I figured I'd put my query here since this seems to be most related forum.

I just installed SMF 1.1.4 and everything works fine.
Now I'm trying to build a bridge, as the first step I'd like to modify the $_SESSION when I log in, but SMF is being a pain.

I made a login function that's called on the integrate_login hook. The function is indeed called when I login but I can't modify the $_SESSION. I suspect SMF cleans up the session when it logs in, this makes the hook totally pointless. How am I supposed to use this hook?

There's more. I thought the cause may be a missing integrate_validate_login hook so I wrote a function that simply always returns true. Now when I tried to log in I got the 'retry' message, return false work but I'm also logged in!

There's even more. I didn't test this for integrate_validate_login but the second argument of integrate_login, supposedly the password, is empty, it has no value (NULL).

So to sum it up, my problems are:
- I can't modify the session on login
- second argument of the login hook is empty
- returning true on validate login gives the retry message
- returning false on validate login doesn't cancel the login

Are 'you' aware of these issues and do you possible know a solution?

-------------------------

While you're reading this, I've tried looking but it's kinda hard to find any good documentation on SMF (the code isn't much help either as there is zero structure and the use of globals and global functions is horrifying, so is the lack clear function interfaces).
Are there more hooks or more ways to interface with SMF? I'm looking for functions that can add a user, add/edit/delete a topic, add/edit/delete a post. I have written these functions myself and they work but I have no idea wether I'm updating all the correct information such as post counters etc. (it's really hard to reverse engineer this by looking at the code alone).

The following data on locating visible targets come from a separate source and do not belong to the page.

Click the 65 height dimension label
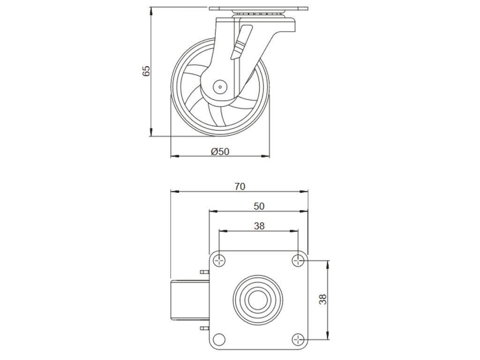(x=146, y=71)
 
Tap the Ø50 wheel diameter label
(x=220, y=151)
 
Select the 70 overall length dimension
(x=239, y=186)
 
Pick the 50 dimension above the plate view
(x=259, y=206)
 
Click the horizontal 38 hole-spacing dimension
(x=259, y=225)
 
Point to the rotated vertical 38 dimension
(x=323, y=299)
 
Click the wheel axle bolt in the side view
(x=219, y=86)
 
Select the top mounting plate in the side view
(x=257, y=9)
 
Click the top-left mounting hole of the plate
(x=219, y=260)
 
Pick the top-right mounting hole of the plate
(x=298, y=260)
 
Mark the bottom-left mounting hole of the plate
(x=219, y=339)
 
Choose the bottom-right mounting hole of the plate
(x=298, y=339)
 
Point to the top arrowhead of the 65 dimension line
(x=151, y=9)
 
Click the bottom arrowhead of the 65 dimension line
(x=151, y=134)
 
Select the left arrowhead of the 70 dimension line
(x=173, y=191)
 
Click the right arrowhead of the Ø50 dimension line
(x=268, y=156)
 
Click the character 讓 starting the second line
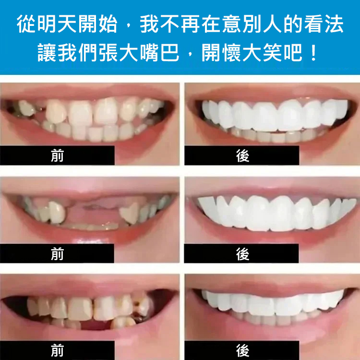[x=47, y=53]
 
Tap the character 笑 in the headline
[x=272, y=53]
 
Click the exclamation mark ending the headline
[x=313, y=53]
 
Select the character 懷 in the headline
[x=231, y=53]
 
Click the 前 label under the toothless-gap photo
[x=57, y=254]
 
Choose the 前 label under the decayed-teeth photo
[x=57, y=350]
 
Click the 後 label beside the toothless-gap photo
[x=243, y=254]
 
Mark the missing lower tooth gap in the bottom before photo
[x=96, y=324]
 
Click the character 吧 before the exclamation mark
[x=293, y=53]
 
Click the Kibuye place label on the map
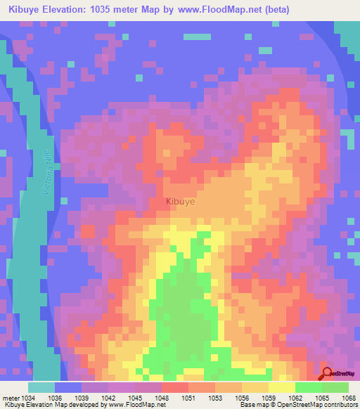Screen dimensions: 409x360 point(180,202)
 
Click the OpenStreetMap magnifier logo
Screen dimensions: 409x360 point(326,373)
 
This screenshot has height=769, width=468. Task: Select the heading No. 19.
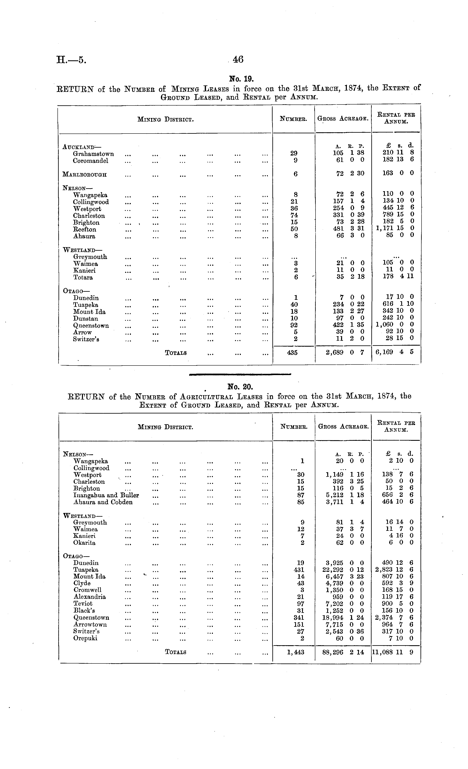pyautogui.click(x=239, y=78)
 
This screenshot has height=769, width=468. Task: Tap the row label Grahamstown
pyautogui.click(x=93, y=154)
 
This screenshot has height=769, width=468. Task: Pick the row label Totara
pyautogui.click(x=83, y=277)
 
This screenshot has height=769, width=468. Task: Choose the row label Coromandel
pyautogui.click(x=90, y=161)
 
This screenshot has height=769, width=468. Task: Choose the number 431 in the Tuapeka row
pyautogui.click(x=299, y=570)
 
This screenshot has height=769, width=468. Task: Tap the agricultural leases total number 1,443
pyautogui.click(x=295, y=652)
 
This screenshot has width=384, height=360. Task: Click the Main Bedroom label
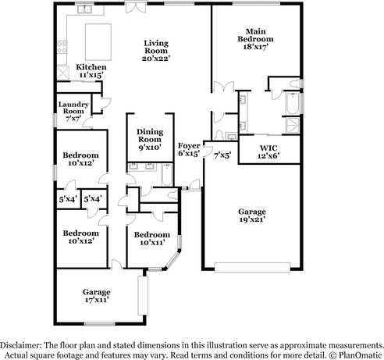click(x=255, y=39)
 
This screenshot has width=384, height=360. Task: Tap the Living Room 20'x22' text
click(x=156, y=51)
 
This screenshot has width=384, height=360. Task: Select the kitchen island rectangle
click(x=98, y=42)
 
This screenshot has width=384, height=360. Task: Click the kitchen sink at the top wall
click(x=84, y=9)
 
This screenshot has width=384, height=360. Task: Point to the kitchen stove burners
click(x=62, y=48)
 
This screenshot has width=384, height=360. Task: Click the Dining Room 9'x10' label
click(x=150, y=140)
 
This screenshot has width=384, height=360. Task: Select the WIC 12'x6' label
click(x=268, y=152)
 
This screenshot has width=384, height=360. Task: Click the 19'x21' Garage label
click(x=252, y=216)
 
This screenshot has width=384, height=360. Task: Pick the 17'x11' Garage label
click(x=97, y=296)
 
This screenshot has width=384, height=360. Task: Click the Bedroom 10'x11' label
click(x=152, y=238)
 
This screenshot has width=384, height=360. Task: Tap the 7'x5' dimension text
click(x=222, y=156)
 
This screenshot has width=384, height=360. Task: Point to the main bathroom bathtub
click(x=292, y=103)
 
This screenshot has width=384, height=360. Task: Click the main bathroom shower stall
click(x=293, y=125)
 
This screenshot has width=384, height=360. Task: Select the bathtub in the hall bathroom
click(x=167, y=175)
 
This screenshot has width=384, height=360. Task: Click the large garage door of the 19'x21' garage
click(x=252, y=267)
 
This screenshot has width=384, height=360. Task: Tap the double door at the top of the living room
click(x=134, y=7)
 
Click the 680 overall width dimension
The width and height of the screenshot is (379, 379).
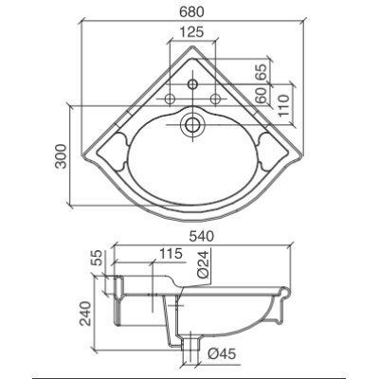click(x=191, y=12)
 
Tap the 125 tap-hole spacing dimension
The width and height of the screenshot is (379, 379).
click(x=192, y=32)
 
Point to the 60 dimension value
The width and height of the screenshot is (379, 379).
click(x=262, y=96)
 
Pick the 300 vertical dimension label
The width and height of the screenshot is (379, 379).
click(x=61, y=156)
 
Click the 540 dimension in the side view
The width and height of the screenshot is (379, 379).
click(x=201, y=236)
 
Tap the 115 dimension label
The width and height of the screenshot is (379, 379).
click(x=171, y=253)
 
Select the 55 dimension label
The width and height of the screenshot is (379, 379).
click(x=98, y=258)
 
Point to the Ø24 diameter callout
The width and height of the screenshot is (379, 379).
click(x=205, y=264)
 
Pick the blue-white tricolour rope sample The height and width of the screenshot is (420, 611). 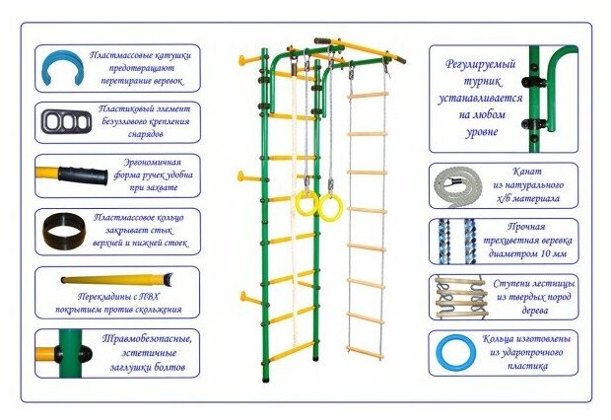454,240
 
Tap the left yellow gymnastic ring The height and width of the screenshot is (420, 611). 305,204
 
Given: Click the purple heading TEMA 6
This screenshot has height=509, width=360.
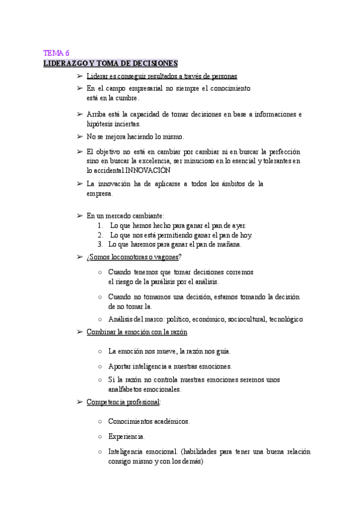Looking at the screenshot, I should [56, 53].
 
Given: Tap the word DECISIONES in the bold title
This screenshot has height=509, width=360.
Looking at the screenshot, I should [154, 64].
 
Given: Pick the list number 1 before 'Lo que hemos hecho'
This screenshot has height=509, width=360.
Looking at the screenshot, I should [100, 225].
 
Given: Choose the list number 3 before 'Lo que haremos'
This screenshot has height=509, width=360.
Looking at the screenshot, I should [100, 244].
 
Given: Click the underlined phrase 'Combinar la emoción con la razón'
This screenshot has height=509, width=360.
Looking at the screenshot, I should [137, 332].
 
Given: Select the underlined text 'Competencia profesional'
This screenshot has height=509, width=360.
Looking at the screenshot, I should [122, 402].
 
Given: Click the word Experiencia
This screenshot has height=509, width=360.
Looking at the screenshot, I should [126, 436].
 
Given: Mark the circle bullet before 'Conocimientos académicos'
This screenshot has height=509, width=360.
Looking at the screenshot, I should [100, 421].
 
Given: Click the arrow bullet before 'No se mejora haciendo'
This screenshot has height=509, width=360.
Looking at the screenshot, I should [80, 137].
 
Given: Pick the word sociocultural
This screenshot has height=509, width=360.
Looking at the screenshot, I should [244, 319].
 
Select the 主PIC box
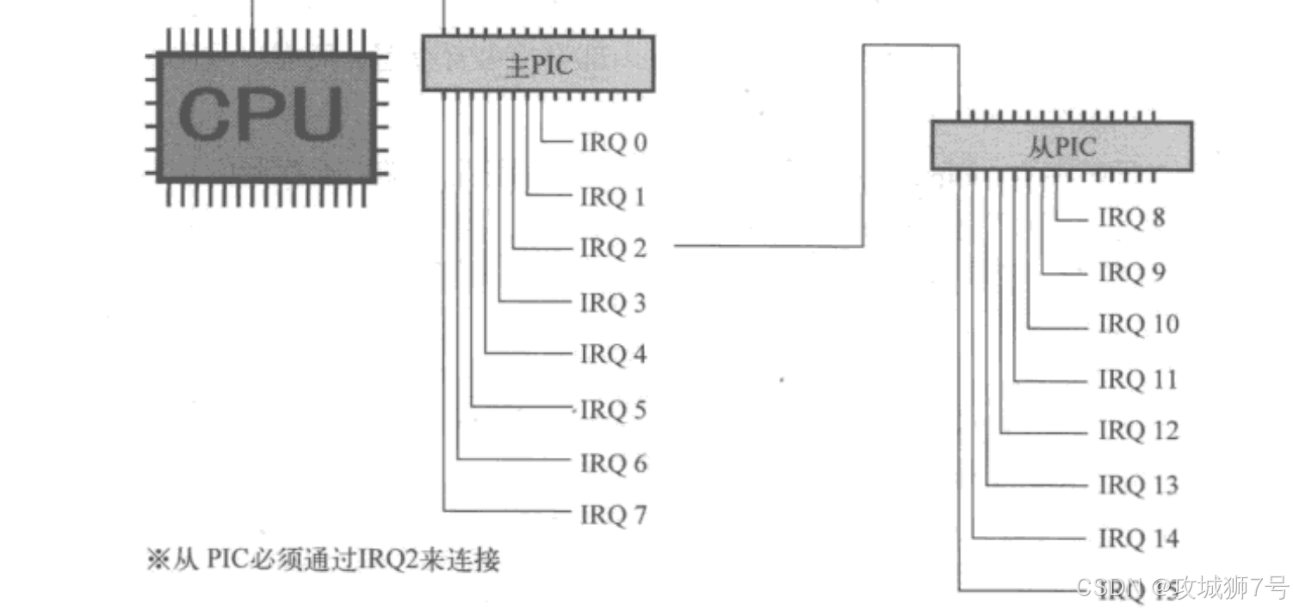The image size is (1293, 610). (x=537, y=64)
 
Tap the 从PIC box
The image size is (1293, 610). (x=1061, y=146)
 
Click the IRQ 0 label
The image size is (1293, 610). (x=613, y=143)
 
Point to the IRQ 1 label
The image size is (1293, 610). (x=613, y=197)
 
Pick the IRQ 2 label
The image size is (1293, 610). (x=613, y=249)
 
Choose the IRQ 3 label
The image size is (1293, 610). (x=613, y=303)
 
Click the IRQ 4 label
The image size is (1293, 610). (x=613, y=354)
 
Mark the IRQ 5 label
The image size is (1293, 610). (x=613, y=410)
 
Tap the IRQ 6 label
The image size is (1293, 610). (x=613, y=464)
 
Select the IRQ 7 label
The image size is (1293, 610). (x=613, y=515)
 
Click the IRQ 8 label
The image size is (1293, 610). (x=1131, y=218)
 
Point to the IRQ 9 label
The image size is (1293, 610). (x=1131, y=273)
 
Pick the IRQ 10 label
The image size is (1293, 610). (x=1138, y=324)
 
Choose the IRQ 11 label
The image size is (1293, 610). (x=1138, y=379)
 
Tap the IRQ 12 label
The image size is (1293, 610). (x=1138, y=430)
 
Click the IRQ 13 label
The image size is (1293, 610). (x=1138, y=485)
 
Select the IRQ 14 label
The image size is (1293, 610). (x=1138, y=539)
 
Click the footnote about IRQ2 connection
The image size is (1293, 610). (x=324, y=561)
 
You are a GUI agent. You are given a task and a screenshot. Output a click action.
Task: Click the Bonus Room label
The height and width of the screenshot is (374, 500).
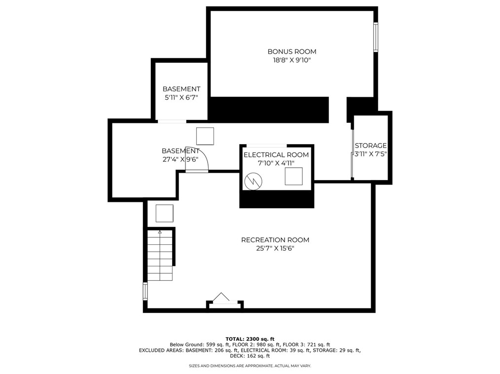[292, 51]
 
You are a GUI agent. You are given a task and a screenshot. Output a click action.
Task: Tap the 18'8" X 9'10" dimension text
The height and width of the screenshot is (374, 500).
[292, 60]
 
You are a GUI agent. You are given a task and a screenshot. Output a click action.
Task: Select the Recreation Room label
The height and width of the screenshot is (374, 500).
[275, 240]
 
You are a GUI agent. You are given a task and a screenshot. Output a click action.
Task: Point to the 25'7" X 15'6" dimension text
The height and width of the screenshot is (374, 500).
[275, 249]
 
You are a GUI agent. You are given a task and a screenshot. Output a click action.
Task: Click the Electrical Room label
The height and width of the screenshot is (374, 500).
[276, 155]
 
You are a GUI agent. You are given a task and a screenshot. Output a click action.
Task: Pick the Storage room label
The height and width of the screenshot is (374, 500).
[371, 146]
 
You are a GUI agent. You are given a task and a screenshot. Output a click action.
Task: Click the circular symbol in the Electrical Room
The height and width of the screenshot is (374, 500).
[253, 181]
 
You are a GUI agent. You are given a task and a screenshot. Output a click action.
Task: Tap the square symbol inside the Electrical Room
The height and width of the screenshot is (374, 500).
[293, 176]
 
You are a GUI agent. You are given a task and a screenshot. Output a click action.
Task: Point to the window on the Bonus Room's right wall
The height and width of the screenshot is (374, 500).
[375, 37]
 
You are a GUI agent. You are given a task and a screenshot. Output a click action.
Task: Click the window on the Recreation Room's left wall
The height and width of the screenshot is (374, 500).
[145, 291]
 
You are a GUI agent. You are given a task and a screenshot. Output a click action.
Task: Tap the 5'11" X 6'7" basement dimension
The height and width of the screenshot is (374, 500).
[181, 98]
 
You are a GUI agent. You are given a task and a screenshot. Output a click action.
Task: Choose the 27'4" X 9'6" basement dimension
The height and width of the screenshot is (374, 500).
[180, 159]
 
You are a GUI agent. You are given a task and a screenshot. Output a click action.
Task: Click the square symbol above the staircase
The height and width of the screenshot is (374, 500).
[164, 213]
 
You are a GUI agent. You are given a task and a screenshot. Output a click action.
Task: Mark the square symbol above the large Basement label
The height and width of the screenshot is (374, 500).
[205, 136]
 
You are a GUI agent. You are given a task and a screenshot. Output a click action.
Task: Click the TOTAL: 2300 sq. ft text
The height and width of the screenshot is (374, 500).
[250, 339]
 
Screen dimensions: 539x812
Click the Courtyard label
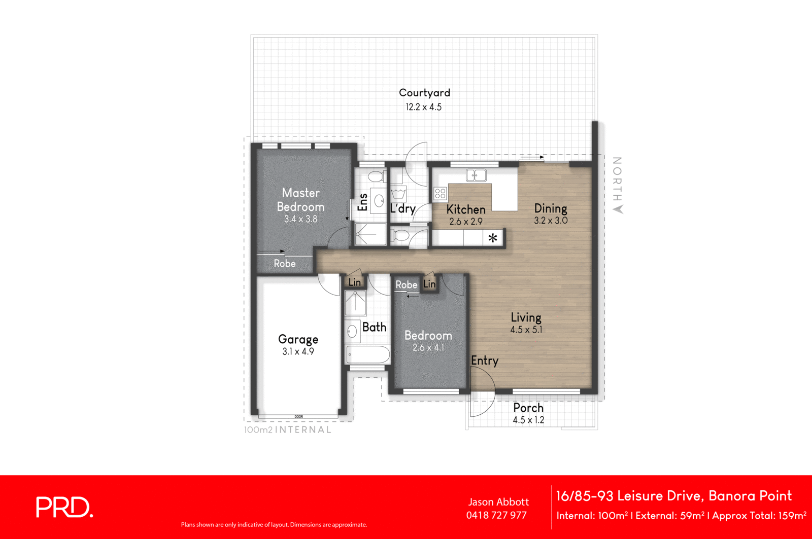tap(424, 93)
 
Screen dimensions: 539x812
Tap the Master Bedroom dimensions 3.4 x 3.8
tap(300, 219)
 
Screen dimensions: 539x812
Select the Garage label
tap(298, 339)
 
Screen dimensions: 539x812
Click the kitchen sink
tap(476, 175)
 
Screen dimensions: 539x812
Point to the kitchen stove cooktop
tap(440, 193)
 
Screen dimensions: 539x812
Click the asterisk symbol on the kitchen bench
tap(493, 238)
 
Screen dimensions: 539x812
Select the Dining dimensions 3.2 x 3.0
tap(551, 221)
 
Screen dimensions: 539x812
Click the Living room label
tap(526, 317)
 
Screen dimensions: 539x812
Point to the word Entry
tap(485, 361)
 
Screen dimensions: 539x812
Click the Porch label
tap(528, 408)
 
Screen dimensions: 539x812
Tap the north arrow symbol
tap(618, 209)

Also, in regard to the future, will these hooks still exist in SMF2.0? If at all possible I'd like to view the code of the SMF2.0 beta because I will most likely upgrade the forum once it's out and I'd like to be prepared.

--Jarudin--

Orstio

Have you read this yet?

http://www.simplemachines.org/community/index.php?topic=173483.0

Modifying the session on login is futile, you are correct there.  The SMF session and cookie are set after the integrate_login hook has returned, so anything you do to the SMF session before that is erased.  Does your integration rely solely on sessions, or will it also accept cookies?

I had this problem with Xoops, actually, and I think I have a solution in using the integrate_verify_user hook as an alternative.  The hook function will check to see if a Xoops user is logged in, and then log in the appropriate SMF user.

You are also correct that the password is empty in most cases.  The only time there is a password available is on the retry event.  What happens is that SMF hashes the password with javascript and passes the hashed password in another input field instead of the plain text password.  This is all done in the browser before the form is submitted.  That way, the unhashed password is never passed beyond your own computer, so is more secure.

For some reason, your PHP is seeing true == 'retry'.  I'm not sure why that is, but in that specific case, you would be best to return either false or 'retry' for the integrate_validate_login hook.

I think you are confused about the nature of the integrate_validate_login hook.  It is not there for the same purpose as the integrate_login hook.

These hooks, and a few more, will be in SMF 2.0.

Jarudin

#2
Yes, I have read the integration topic.

I will try fidling with cookies.

Thanks,

Edit: Using hxxp:nl.php.net/manual/en/function.setcookie.php [nonactive] works, using $_COOKIE or $HTTP_COOKIE_VARS does not work for me.
Edit2: Is the hook also called when SMF recovers a login from a cookie?

--Jarudin--

Orstio

QuoteEdit2: Is the hook also called when SMF recovers a login from a cookie?

No.  Only on the event of logging in.